During undercover operations earlier this year, a DEA agent was able to “quickly and easily” obtain prescriptions for narcotics from Pham, officials said. Those included a “triple threat” or “holy trinity,” a combination of an opioid, a benzodiazepine (like Valium) and a muscle relaxer. Pham then told the agent that CVS would not fill his prescription for hydrocodone and to visit Bristol Pharmacy in Irvine and ask for “Jennifer N.” The agent was able to fill the prescription at the pharmacy, at 250 E. Yale Loop, Unit C, after speaking to “Jennifer N.”

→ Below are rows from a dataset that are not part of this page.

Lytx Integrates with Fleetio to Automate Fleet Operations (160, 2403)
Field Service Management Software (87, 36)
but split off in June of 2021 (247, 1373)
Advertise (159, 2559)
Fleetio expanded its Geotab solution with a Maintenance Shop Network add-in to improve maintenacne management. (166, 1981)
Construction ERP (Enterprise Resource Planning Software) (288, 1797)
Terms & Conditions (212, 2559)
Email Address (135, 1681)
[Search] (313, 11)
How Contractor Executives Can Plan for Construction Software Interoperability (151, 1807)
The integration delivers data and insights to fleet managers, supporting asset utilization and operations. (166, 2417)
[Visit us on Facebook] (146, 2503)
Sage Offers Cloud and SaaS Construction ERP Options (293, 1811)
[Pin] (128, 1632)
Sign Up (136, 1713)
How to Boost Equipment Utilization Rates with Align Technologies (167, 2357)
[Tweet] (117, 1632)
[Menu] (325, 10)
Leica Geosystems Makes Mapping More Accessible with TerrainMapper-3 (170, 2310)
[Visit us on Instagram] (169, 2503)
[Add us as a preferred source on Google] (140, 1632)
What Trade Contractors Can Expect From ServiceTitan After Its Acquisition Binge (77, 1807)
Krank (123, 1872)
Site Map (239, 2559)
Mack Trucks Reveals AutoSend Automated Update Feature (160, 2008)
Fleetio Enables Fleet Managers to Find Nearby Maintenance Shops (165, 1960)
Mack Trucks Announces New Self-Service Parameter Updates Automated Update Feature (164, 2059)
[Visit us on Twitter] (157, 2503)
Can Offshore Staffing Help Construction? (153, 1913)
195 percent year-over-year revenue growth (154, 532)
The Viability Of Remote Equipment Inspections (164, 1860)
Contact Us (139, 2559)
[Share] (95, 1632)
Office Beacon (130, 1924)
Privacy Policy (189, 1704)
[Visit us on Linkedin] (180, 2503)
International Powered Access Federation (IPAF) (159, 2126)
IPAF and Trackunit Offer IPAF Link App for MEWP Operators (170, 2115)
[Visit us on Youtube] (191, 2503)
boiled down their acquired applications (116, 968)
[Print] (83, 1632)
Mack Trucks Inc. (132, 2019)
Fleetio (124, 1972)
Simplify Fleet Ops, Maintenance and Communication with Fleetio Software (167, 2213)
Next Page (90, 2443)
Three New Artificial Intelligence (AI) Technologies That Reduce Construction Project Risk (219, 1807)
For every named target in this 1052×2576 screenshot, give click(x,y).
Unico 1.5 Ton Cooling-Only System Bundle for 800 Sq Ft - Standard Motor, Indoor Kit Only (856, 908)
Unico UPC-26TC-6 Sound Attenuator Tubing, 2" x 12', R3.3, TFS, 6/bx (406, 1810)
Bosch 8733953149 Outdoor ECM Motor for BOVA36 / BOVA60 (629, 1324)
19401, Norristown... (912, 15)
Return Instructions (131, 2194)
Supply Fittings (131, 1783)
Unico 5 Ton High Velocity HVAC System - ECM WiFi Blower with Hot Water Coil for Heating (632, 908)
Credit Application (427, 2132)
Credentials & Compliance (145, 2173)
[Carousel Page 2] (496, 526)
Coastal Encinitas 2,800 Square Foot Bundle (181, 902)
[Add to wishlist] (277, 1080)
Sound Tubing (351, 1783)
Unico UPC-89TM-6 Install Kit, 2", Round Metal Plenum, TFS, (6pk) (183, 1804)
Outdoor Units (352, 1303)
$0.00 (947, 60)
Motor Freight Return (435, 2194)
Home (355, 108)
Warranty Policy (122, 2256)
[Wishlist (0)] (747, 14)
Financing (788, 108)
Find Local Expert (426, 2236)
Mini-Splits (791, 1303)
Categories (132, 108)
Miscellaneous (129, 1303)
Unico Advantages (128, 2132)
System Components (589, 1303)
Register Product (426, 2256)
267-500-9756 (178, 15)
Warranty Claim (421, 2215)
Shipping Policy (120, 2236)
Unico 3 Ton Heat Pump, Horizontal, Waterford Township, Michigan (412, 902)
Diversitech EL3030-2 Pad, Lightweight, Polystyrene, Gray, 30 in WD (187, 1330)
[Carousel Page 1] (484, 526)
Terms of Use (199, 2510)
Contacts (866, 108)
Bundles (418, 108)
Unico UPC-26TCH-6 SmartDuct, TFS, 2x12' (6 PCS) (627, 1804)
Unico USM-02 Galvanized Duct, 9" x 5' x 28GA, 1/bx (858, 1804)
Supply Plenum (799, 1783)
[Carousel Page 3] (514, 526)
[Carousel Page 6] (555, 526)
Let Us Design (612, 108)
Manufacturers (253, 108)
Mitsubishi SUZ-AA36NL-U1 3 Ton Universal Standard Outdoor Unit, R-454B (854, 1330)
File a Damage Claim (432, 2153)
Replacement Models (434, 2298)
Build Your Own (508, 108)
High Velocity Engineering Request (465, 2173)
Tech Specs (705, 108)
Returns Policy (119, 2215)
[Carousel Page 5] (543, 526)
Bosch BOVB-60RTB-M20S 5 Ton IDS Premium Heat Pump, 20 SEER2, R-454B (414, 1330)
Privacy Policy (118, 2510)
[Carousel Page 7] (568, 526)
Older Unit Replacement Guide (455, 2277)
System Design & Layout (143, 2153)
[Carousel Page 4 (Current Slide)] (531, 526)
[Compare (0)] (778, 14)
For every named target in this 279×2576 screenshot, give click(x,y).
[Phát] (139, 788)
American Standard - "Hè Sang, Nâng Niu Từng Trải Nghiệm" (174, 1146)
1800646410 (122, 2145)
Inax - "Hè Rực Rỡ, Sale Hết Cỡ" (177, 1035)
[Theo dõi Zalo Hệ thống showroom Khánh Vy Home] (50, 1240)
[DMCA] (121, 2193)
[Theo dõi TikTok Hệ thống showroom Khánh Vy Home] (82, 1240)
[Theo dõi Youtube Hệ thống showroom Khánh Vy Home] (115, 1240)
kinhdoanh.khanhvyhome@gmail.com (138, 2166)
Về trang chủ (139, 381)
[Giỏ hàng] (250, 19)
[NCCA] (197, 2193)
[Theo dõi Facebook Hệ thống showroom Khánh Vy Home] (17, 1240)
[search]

The undercover agent returned about a month later saying she was having issues with stress that might be triggering her lower back pain, and Pham prescribed two additional medications that the agent was able to fill.
According to the affidavit, at least 84 of Pham’s patients got their prescriptions filled the same day or within two days after sending the doctor text messages requesting specific quantities of narcotics. Many of them were around the same age – between 25 and 40 – and lived at the same address as other Pham patients.
Much of investigators’ information was obtained from a California state database of prescriptions for controlled substances called the Controlled Substance Utilization Review and Evaluation System, or CURES. In a three-year period from 2014 to 2017, Pham wrote 52,419 prescriptions to about 2,400 unique patients, or about 334 prescriptions per week, according to Bellomy’s affidavit.
“This is an extremely high amount,” the affidavit states.
Pham was scheduled to appear in federal court in Santa Ana on Tuesday. He faces a maximum sentence of 40 years in prison if convicted as charged.